TAREFA = Indique se cada afirmação a seguir está de acordo com o texto sobre o filme e responda "sim" ou "não", citando literalmente as palavras decisivas do texto. (a) O texto considera impecáveis os diálogos do filme. (b) Segundo o texto, as gravações da Rádio Libertadora poderiam ser reproduzidas hoje quase sem alteração. (c) O texto elogia a iniciativa de levar o filme a exibições populares.

TEXTO =

•••


 Dessa forma, contra uma nação de atrasos, é urgente defender, também, a cultura, o cinema nacional.

 Nesse sentido, ainda que alguns aspectos técnicos do filme, como a construção de diálogos e o percurso narrativo de sua montagem, em especial nos seus primeiros atos, possam deixar a desejar, é pouco questionável a sua importância política e histórica. Afinal, resgata, bem ao ideal benjaminiano[3], a imagem de um militante da magnitude de Carlos Marighella, em tempos de recorrentes e esbravejantes ameaças golpistas e laudatórias à supressão de direitos, além da própria disputa de narrativas acerca do que foi a ditadura e a resistência a ela. Assim, as gravações da Rádio Libertadora, por exemplo, apresentadas no filme, poderiam ser reproduzidas com quase nenhuma alteração, sem perder a atualidade, mais de 50 anos depois.

 Há de se louvar, ainda, a grande iniciativa, por parte de independentes e dos próprios produtores do filme, em leva-lo a exibições populares. Um trabalho político de alcance, que se faz por meio das artes, da cultura, do cinema.

•••

LINHAS LISTADAS =

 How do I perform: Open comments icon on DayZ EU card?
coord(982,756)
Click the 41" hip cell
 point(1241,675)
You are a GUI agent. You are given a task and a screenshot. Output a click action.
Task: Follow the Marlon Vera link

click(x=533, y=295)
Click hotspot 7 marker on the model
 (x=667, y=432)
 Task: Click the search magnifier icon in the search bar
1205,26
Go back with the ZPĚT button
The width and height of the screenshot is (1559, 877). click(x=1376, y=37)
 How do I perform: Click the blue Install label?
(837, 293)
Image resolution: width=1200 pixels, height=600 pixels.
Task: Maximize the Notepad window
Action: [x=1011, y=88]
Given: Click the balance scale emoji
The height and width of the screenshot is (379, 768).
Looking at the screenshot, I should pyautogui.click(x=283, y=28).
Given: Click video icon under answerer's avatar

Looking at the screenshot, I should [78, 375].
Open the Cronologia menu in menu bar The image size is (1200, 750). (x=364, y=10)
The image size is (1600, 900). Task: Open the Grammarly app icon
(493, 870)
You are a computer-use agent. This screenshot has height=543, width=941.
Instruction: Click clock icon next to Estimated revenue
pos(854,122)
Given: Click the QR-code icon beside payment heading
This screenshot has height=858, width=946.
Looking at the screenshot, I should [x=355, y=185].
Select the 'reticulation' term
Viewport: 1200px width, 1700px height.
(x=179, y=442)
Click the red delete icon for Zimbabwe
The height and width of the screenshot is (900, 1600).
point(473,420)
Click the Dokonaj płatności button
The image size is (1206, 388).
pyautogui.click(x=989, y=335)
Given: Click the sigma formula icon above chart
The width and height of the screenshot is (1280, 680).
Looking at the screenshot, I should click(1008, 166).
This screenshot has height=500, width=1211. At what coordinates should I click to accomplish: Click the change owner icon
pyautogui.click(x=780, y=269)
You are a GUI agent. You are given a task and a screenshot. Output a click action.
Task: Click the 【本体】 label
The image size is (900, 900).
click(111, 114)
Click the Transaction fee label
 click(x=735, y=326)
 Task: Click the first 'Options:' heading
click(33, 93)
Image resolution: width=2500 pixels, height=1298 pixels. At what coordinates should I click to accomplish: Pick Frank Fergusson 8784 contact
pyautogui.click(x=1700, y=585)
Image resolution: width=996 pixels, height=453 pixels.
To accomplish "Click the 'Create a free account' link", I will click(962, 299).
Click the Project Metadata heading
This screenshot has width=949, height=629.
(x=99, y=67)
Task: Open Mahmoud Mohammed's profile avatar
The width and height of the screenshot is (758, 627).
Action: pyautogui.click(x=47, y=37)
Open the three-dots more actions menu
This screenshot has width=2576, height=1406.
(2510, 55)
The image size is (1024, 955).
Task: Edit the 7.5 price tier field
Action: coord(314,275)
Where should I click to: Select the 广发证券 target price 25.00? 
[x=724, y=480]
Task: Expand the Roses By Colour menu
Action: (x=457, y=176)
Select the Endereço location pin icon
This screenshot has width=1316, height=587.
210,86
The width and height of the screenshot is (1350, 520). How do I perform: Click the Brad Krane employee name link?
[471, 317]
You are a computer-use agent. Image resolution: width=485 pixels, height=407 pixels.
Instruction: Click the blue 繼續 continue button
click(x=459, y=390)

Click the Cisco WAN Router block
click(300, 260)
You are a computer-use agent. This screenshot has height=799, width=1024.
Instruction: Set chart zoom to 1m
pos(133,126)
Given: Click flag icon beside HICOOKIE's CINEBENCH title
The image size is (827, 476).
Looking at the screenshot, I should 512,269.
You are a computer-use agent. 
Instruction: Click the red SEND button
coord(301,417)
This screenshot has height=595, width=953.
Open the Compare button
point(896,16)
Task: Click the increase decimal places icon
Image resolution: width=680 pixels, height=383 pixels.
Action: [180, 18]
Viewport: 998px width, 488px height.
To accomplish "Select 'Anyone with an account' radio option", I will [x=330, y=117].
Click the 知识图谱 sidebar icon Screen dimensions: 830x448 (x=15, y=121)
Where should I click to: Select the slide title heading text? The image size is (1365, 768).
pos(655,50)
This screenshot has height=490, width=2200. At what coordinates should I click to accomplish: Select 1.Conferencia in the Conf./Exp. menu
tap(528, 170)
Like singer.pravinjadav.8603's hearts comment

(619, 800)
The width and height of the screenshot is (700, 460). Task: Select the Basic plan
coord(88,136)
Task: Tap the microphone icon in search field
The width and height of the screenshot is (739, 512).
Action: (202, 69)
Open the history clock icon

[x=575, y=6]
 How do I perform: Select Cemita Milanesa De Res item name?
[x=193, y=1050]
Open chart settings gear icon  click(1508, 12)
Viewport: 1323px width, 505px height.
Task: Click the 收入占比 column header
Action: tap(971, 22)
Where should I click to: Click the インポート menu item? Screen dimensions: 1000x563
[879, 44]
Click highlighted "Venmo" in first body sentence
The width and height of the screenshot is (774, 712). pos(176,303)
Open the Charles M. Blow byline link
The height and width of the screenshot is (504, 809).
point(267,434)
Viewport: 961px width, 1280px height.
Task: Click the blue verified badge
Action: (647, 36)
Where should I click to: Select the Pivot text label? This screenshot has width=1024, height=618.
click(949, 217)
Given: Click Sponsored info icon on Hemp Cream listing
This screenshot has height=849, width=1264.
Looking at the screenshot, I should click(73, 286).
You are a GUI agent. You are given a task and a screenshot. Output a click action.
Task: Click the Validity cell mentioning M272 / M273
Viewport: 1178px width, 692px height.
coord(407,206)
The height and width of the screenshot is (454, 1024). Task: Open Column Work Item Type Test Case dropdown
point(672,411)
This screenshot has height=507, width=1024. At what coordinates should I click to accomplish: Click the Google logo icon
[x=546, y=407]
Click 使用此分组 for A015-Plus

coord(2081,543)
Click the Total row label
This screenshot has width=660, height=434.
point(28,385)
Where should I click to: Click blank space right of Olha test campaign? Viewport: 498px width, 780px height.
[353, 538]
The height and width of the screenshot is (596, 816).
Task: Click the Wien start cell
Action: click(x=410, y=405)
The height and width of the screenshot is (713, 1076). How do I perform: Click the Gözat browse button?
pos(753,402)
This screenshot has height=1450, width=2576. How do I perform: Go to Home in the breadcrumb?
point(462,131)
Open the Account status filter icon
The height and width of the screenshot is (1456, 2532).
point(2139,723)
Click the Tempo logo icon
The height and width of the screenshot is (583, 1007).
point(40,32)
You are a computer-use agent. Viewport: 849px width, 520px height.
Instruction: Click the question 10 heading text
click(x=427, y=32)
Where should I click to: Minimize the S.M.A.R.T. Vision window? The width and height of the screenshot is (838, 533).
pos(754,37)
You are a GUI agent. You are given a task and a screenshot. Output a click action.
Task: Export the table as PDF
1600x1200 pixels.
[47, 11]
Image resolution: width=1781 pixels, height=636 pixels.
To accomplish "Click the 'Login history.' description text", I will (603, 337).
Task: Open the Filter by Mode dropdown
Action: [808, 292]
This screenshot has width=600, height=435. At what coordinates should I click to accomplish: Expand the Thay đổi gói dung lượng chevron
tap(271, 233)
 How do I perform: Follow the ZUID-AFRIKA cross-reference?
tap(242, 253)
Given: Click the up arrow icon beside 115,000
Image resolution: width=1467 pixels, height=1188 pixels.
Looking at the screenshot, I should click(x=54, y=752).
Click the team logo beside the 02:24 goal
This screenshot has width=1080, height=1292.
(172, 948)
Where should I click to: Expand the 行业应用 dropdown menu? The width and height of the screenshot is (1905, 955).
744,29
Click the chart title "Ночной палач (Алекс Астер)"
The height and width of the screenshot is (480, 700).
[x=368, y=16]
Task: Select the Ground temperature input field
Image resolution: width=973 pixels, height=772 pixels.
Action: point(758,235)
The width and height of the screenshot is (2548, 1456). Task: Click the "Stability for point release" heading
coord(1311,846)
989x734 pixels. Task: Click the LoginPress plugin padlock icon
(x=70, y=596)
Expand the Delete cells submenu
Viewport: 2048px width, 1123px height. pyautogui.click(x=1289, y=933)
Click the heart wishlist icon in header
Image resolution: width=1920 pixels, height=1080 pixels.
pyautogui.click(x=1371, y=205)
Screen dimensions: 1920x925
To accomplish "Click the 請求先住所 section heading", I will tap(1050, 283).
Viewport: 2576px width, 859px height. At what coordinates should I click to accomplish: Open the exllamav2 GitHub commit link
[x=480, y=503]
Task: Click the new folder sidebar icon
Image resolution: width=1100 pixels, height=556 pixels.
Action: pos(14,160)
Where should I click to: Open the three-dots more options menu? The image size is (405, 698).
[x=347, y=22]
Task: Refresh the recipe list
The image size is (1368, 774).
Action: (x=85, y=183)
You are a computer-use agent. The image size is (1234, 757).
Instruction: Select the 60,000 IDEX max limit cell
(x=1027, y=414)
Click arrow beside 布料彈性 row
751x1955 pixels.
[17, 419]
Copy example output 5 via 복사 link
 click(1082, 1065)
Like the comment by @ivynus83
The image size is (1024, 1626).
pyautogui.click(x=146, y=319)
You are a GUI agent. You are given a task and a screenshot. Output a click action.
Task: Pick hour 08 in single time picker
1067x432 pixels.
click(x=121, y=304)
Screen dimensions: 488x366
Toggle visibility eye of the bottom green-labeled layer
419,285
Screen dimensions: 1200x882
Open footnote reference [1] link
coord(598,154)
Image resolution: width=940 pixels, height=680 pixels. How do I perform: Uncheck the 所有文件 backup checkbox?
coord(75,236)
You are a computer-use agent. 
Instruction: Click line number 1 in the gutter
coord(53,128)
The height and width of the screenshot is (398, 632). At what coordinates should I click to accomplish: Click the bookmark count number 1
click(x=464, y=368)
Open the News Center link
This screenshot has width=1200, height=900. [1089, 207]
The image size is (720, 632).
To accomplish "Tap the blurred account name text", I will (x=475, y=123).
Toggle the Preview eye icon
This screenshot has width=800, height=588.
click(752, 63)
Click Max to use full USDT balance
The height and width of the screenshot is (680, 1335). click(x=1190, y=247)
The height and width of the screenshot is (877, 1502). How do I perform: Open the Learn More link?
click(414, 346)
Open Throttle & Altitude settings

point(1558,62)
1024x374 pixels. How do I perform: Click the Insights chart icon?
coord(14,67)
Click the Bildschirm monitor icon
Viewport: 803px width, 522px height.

•••

RESPOSTA =
(a) Não: "como a construção de diálogos e o percurso narrativo de sua montagem, em especial nos seus primeiros atos, possam deixar a desejar".
(b) Sim: "poderiam ser reproduzidas com quase nenhuma alteração, sem perder a atualidade, mais de 50 anos depois".
(c) Sim: "Há de se louvar, ainda, a grande iniciativa, por parte de independentes e dos próprios produtores do filme, em leva-lo a exibições populares".